:: Saved data entries ::
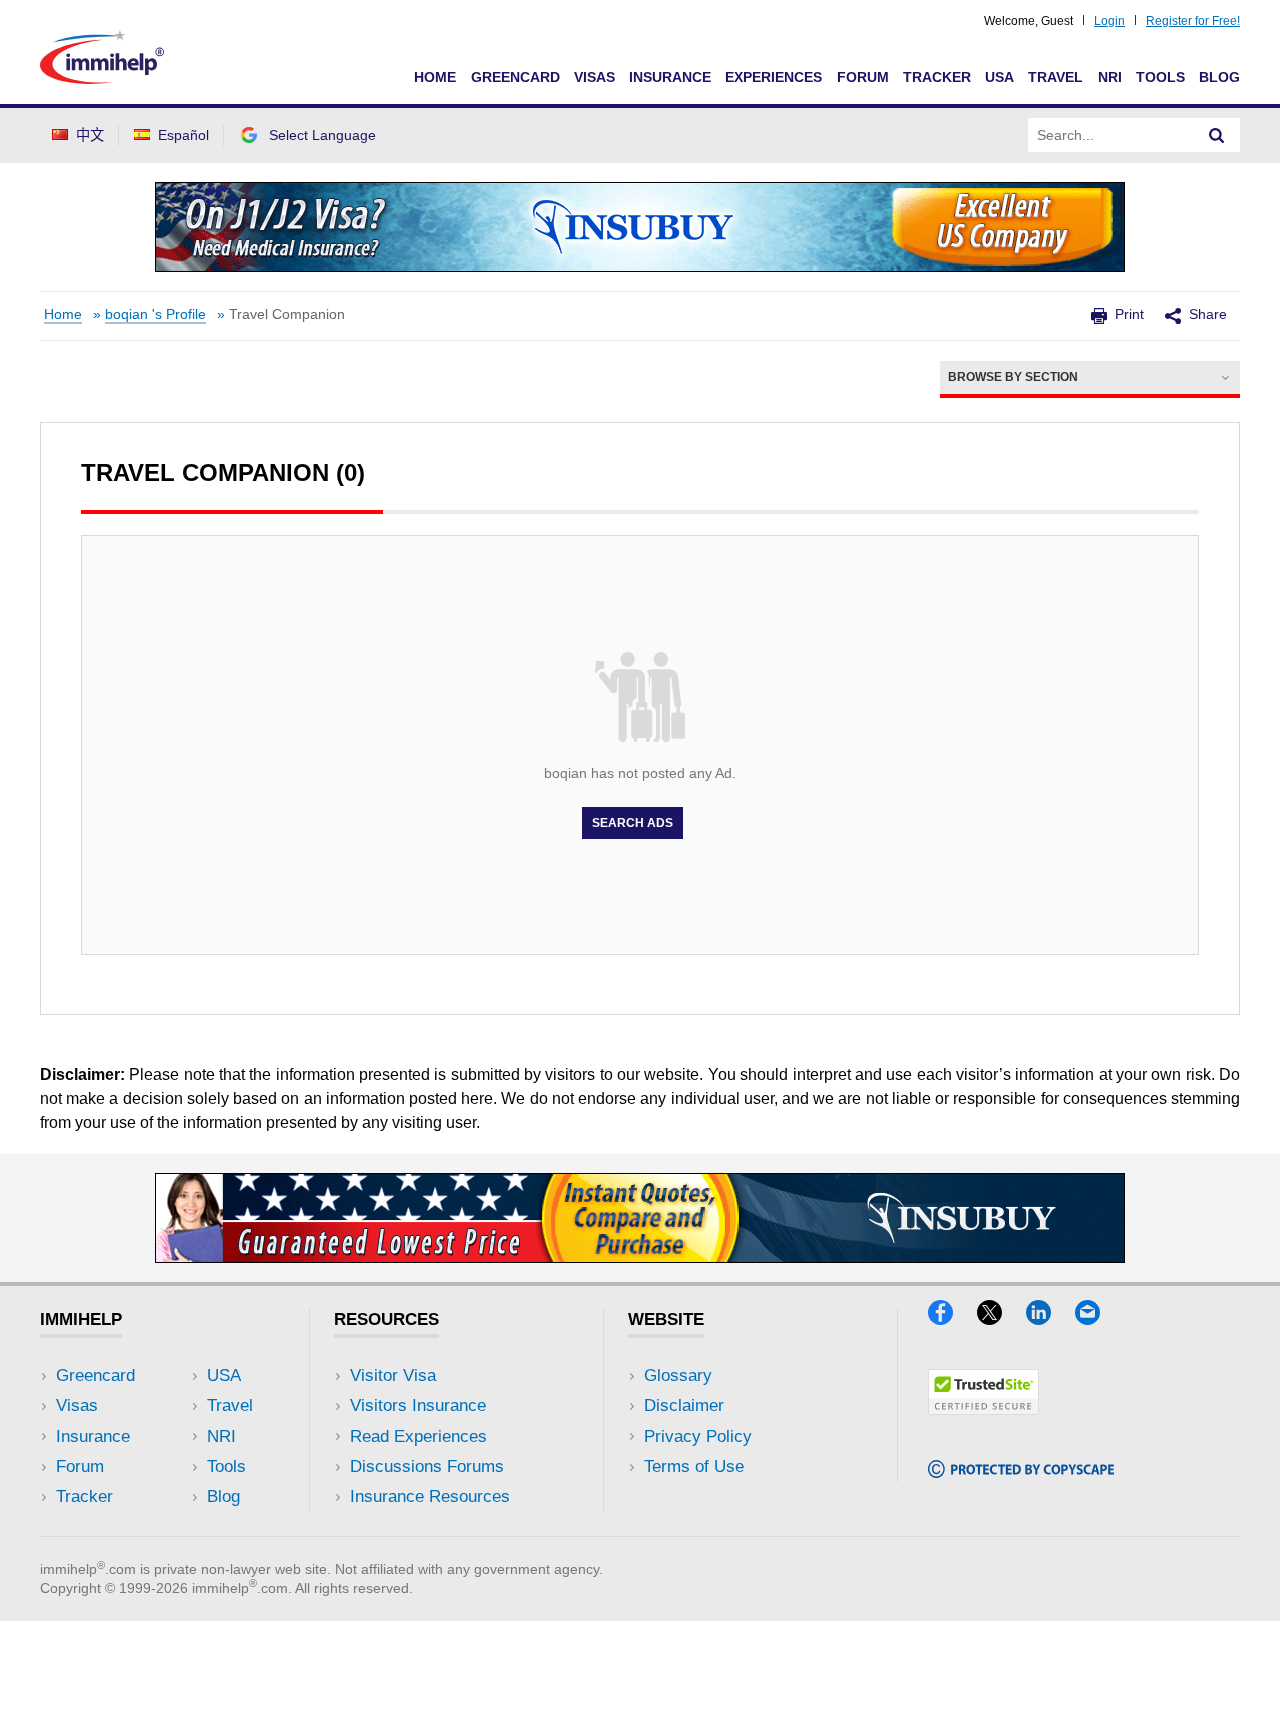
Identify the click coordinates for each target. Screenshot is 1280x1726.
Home (435, 77)
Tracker (937, 77)
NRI (1110, 77)
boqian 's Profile (155, 314)
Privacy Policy (698, 1436)
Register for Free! (1193, 21)
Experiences (773, 77)
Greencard (515, 77)
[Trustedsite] (983, 1408)
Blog (1219, 77)
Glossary (678, 1375)
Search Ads (632, 823)
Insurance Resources (430, 1496)
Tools (1160, 77)
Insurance (670, 77)
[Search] (1217, 135)
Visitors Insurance (418, 1405)
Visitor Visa (393, 1375)
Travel (1055, 77)
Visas (594, 77)
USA (999, 77)
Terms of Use (694, 1466)
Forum (863, 77)
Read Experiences (418, 1436)
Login (1109, 21)
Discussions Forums (427, 1466)
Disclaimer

:: YOUR ASSIGNMENT ::
Copy, word for word, the line that contains "[Trustedsite] (983, 1408)" and every line after it through the end of the records, and nothing else.

:: RESPONSE AREA ::
[Trustedsite] (983, 1408)
Blog (1219, 77)
Glossary (678, 1375)
Search Ads (632, 823)
Insurance Resources (430, 1496)
Tools (1160, 77)
Insurance (670, 77)
[Search] (1217, 135)
Visitors Insurance (418, 1405)
Visitor Visa (393, 1375)
Travel (1055, 77)
Visas (594, 77)
USA (999, 77)
Terms of Use (694, 1466)
Forum (863, 77)
Read Experiences (418, 1436)
Login (1109, 21)
Discussions Forums (427, 1466)
Disclaimer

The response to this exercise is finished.